Wir haben etwa 1,6 – 4 Millionen Schweißdrüsen, verteilt über den ganzen Körper. Die Dichte ist unter den Armen, in den Handflächen und an den Fußsohlen höher als an anderen Körperstellen.Schweiß ist eine wässrige Lösung und an sich völlig geruchlos. Dennoch bemerken wir oft, dass Transpiration unangenehm riecht. Der Geruch wird durch Bakterien auf der Hautoberfläche verursacht, wenn sie die Schweißbestandteile zersetzen (Metabolisierung).

Die Transpiration entsteht in den ekkrinen Schweißdrüsen, die direkt zur Hautoberfläche führen, und in den apokrinen Schweißdrüsen, die zu den Haarfollikeln führen. Außer durch die Temperaturregelung kann Transpiration auch durch Stress oder emotionale Situationen hervorgerufen werden. So können z. B. Adrenalin und andere Hormone Transpiration verursachen.

 

Wir schwitzen, um die Körpertemperatur zu regeln. Die Schweißverdunstung wirkt kühlend auf der Hautoberfläche.

 

 

Starke Transpiration

Starke TranspirationWir wissen, dass viele Personengruppen ein Antitranspirant mit einer Langzeitwirkung verwenden, um keine problematische Transpiration zu entwickeln, d. h. Menschen mit engen persönlichen Kontakten im Beruf, wie Kellner, Zahnärzte, Bedienungen, Künstler, Lehrer und Verkaufspersonal bei Präsentationen.

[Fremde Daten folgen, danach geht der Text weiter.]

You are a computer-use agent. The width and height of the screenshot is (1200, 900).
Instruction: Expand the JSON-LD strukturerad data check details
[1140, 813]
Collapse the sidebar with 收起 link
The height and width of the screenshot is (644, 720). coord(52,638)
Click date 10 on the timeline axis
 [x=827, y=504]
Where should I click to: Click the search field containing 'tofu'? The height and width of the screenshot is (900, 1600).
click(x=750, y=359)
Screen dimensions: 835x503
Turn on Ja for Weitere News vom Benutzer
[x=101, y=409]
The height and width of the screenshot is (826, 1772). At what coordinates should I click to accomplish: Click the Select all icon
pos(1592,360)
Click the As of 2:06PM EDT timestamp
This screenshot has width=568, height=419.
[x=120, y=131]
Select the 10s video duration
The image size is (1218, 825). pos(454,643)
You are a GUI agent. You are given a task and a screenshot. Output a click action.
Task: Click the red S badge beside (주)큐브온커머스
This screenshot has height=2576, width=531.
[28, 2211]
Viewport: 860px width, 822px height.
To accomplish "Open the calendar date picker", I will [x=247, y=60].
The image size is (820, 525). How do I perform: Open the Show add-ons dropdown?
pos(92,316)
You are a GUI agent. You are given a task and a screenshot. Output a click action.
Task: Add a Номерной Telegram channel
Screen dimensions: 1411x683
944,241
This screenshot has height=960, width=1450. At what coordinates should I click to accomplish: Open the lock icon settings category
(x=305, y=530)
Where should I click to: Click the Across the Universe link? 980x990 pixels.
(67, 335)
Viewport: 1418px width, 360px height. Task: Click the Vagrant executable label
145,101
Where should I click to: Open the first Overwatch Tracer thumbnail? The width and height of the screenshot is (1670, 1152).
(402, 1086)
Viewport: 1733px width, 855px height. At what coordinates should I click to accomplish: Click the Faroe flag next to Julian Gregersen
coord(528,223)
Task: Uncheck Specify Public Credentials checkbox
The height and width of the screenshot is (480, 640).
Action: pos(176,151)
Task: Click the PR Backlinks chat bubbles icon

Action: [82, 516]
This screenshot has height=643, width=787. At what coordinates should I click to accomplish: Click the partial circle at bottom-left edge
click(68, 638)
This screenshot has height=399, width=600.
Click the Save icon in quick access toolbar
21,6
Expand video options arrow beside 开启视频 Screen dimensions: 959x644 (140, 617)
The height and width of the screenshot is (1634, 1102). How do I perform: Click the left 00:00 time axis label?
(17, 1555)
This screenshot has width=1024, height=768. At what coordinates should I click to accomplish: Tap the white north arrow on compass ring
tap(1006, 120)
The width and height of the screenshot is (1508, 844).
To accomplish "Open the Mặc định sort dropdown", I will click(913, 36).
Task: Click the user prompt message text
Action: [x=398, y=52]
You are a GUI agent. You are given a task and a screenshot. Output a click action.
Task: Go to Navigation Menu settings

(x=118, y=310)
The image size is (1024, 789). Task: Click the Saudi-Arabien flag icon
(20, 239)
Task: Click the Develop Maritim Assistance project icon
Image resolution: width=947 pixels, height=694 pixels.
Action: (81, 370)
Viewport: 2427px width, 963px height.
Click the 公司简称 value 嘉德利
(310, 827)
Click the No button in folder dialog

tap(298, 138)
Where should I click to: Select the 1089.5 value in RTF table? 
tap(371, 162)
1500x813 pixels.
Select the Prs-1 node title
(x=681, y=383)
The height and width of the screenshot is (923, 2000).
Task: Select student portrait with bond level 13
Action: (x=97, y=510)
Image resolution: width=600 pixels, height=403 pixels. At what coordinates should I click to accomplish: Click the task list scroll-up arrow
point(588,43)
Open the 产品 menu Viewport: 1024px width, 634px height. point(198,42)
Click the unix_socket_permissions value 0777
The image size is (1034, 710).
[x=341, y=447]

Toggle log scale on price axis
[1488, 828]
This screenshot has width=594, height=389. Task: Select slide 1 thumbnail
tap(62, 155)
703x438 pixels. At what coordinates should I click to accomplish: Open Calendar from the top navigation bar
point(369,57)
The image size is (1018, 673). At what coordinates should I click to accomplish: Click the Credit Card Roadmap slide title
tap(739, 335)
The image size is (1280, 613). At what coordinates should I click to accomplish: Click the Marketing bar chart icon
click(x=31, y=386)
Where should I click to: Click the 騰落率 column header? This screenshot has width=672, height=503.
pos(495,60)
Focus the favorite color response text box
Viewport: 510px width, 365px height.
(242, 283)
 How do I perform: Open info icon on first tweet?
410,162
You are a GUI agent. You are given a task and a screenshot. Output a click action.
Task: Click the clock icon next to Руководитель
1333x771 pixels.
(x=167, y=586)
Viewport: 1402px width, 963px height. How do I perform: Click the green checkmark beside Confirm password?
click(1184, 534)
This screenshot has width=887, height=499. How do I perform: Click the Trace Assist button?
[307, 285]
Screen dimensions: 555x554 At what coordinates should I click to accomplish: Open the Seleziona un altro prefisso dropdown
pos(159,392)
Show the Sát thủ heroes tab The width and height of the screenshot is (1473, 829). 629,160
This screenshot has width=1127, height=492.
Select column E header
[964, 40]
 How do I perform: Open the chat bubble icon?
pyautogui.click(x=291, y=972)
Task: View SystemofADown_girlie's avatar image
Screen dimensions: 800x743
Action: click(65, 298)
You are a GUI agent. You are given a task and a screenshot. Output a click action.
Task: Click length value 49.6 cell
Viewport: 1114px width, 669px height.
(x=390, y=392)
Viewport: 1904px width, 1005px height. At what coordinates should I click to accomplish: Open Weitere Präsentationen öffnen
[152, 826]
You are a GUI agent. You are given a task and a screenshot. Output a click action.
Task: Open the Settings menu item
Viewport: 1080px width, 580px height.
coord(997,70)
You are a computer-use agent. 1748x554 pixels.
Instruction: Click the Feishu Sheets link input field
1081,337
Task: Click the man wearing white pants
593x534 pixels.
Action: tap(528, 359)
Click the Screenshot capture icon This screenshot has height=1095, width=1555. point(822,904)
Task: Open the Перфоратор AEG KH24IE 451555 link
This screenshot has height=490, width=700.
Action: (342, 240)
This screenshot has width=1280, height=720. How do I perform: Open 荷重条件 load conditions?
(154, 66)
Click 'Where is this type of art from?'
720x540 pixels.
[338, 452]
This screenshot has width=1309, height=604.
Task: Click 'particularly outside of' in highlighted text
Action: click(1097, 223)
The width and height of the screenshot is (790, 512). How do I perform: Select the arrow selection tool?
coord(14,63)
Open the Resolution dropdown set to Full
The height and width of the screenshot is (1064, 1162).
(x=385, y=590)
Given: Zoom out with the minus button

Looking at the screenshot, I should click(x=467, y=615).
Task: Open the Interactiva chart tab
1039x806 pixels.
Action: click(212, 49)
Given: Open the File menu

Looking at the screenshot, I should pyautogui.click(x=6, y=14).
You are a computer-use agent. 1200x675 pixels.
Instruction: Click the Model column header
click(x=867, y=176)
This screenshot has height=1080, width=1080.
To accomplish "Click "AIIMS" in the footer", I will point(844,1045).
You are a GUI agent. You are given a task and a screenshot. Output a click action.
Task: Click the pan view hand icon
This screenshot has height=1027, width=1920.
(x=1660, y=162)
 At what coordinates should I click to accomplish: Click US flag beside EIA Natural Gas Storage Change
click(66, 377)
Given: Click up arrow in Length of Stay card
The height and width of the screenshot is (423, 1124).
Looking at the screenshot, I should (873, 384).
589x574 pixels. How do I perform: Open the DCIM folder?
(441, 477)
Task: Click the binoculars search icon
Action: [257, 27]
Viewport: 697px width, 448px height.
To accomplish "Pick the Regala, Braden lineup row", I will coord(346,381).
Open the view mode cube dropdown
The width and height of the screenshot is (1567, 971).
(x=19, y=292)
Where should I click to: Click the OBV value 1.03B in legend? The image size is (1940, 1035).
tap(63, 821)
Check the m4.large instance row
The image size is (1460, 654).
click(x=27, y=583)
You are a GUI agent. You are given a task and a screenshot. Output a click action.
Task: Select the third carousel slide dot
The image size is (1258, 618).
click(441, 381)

Starke Transpiration, die als stärker definiert werden kann, als es im Umfeld erwartet wird, und stärker, als es der Körper physiologisch verlangt.

Die Angst davor entdeckt zu werden oder die peinliche Erfahrung sozial ausgegrenzt zu werden kann sehr belastend sein. Die Unsicherheit „Rieche ich?” oder „Sieht man es?” kann zu einem maßgeblichen Thema werden.

Das tägliche Leben kann eingeschränkt sein, indem man nur noch bestimmte Kleidung oder bestimmte Farben trägt, indem man sich mehrmals am Tag wäscht oder indem man mehrmals am Tag ein Antitranspirant benutzt. Jede tägliche Routine kann zu einer Einschränkung werden, weil man seine Zeit damit verbringt darüber nachzudenken, ob die anderen etwas davon bemerken werden.

Deodorants versus Antitranspirante

 

Deodorants
Deodorants stoppen nicht das Schwitzen. Deodorants benutzt fast jeder auch unabhängig von Transpirationsproblemen. Deodorants haben einen festen Platz in der täglichen Hygiene der meisten Menschen und sollen schlechten Geruch verhindern. Ihre leicht desinfizierende Wirkung wirkt gegen die Bildung von unangenehm riechenden Zersetzungsprodukten durch Bakterien in den Achselhöhlen. Wenn das Desinfektionsmittel nicht mehr wirkt, kann ein Parfümzusatz dazu beitragen, den Geruch bakterieller Zersetzungsprodukte zu überdecken.

Antitranspirante
Antitranspirante hingegen vermindern bzw. stoppen vorübergehend die Schweißproduktion in den Schweißdrüsen. Dies ist deshalb so, weil die Drüsenöffnung durch eine Änderung eines Oberflächenzellenprodukts (Keratin) blockiert wird. Das umgewandelte Keratin blättert je nach dem benutzten Antitranspirant nach einem halben Tag bis zu fünf Tagen ab. Danach setzt die Schweißproduktion wieder ein.